Consegna 1:
Estrai e ricopia senza modifiche le righe che vanno dalla prima fino a quella che contiene "click(283, 10)", entrambe incluse. Lascia fuori dalla risposta le immagini.

Estratto del testo:
####
Mentre per Leonardo la natura non scherza mai: “Non può creare ex novo un fossile marino in terre asciutte perché ciò è contrario alle sue leggi, che applica sempre in modo rigoroso e senza eccezioni”. Leonardo rifiuta con sarcasmo sferzante (“Questa tal opinione non sta in cervelli di troppo discorso”) anche l’ipotesi degli influssi astrologici, secondo cui le costellazioni, ad esempio quella del Granchio, potevano imprimere la loro immagine sulla materia terrestre, generando quei fossili così singolarmente fuori posto. “Fossili in cui Leonardo si imbatteva, con ogni probabilità, già da ragazzino passeggiando per i colli delle sue terre, circondati dalla catena del Montalbano, dove basta scavare appena in superficie per far emergere conchiglie che Leonardo chiama “nicchi”” spiega Galluzzi. “L’interrogativo sulla loro provenienza gli è rimasto in mente quando ha iniziato a fissare il suo sguardo sull’elemento che lo affascinava di più: l’acqua. Forza cosmica che si muove in continuazione, che erode la roccia e provoca crolli e disastri”.
Per capire come il mare abbia portato le conchiglie sui monti toscani, inizia la sua indagine sulle mappe: “Ricorre alla cartografia di Tolomeo. Cosa non banale, perché mentre la cartografia serviva soprattutto a misurare le distanze, Leonardo la usa per studiare la morfologia dei territori, dall’Europa fino al Mar Rosso, e per capire fino a dove potessero diffondersi le acque al salire del livello del mare” spiega Galluzzi. “Mettendo insieme fossili e orografia, deduce che nell’antichità le pianure dell’intera Europa erano coperte dalle acque. Una visione straordinaria: in parte onirica, perché non si basa su nessuna osservazione o misurazione diretta, ma anche lucidamente razionale perché vede la Terra come un contenitore dotato di diversi livelli, con l’acqua che riempie gli avvallamenti e si ferma di fronte allo sbarramento dei rilievi”.
È così che Leonardo risolve il mistero dei “nicchi” sulle colline della sua gioventù. “Visto che i fossili erano presenti solo a valle del macigno della Golfolina, dove l’Arno ha una strettoia, capì che in tempi remotissimi le acque del Tirreno dovevano arrivare sin lì, ricoprendo buona parte della Toscana. Quello stesso enorme macigno, e le colline del Montalbano circostanti, impedivano anche all’Arno di sfociare liberamente, oltrepassandolo. Col tempo il fiume si aprì un varco erodendo e assottigliando il masso, e tutti i sedimenti fangosi che l’Arno trasportò giù dai monti invasero la pianura occupata dal mare e fecero retrocedere via via il Tirreno, fino a disegnare la linea costiera attuale. Lasciando le conchiglie”. Un’acutissima investigazione due secoli prima che nascesse la geologia.
####
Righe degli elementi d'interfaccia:
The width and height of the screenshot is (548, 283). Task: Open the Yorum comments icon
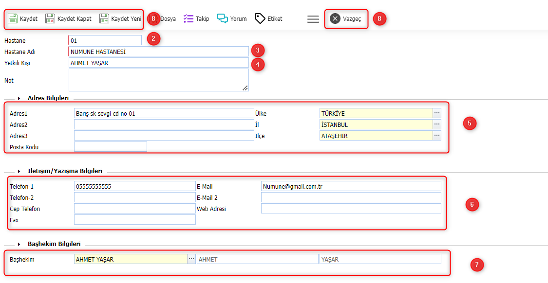click(x=223, y=19)
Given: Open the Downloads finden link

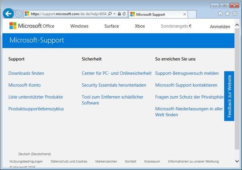Looking at the screenshot, I should tap(26, 73).
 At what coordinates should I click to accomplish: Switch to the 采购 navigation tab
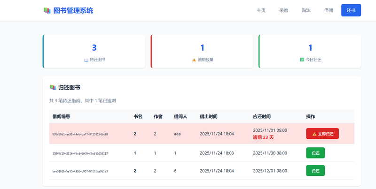click(283, 10)
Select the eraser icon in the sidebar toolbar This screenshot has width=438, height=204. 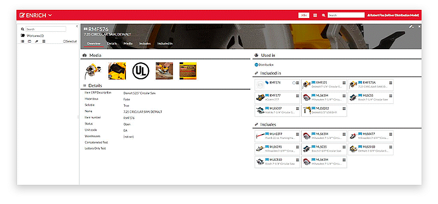coord(37,42)
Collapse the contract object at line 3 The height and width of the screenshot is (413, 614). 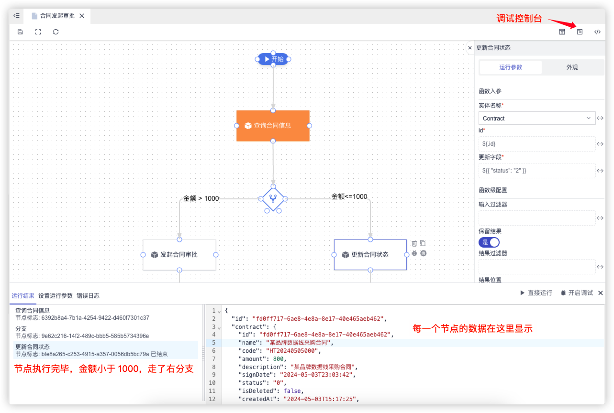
####
Consegna 2:
Secondo il brano su Leonardo e i fossili, le seguenti affermazioni sono vere? Rispondi sì o no a ciascuna e cita le parole del brano che lo stabiliscono.
(a) Leonardo usa la cartografia di Tolomeo soprattutto per misurare le distanze.
(b) I fossili erano presenti solo a valle del macigno della Golfolina.
(c) Leonardo accoglie l'ipotesi degli influssi astrologici.

Risposta 1:
The width and height of the screenshot is (548, 283). Task: Open the Yorum comments icon
click(x=223, y=19)
Given: Open the Downloads finden link

Looking at the screenshot, I should tap(26, 73).
 At what coordinates should I click to accomplish: Switch to the 采购 navigation tab
click(283, 10)

Risposta 2:
(a) No: «Leonardo la usa per studiare la morfologia dei territori».
(b) Sì: «i fossili erano presenti solo a valle del macigno della Golfolina».
(c) No: «Leonardo rifiuta con sarcasmo sferzante» e «anche l’ipotesi degli influssi astrologici».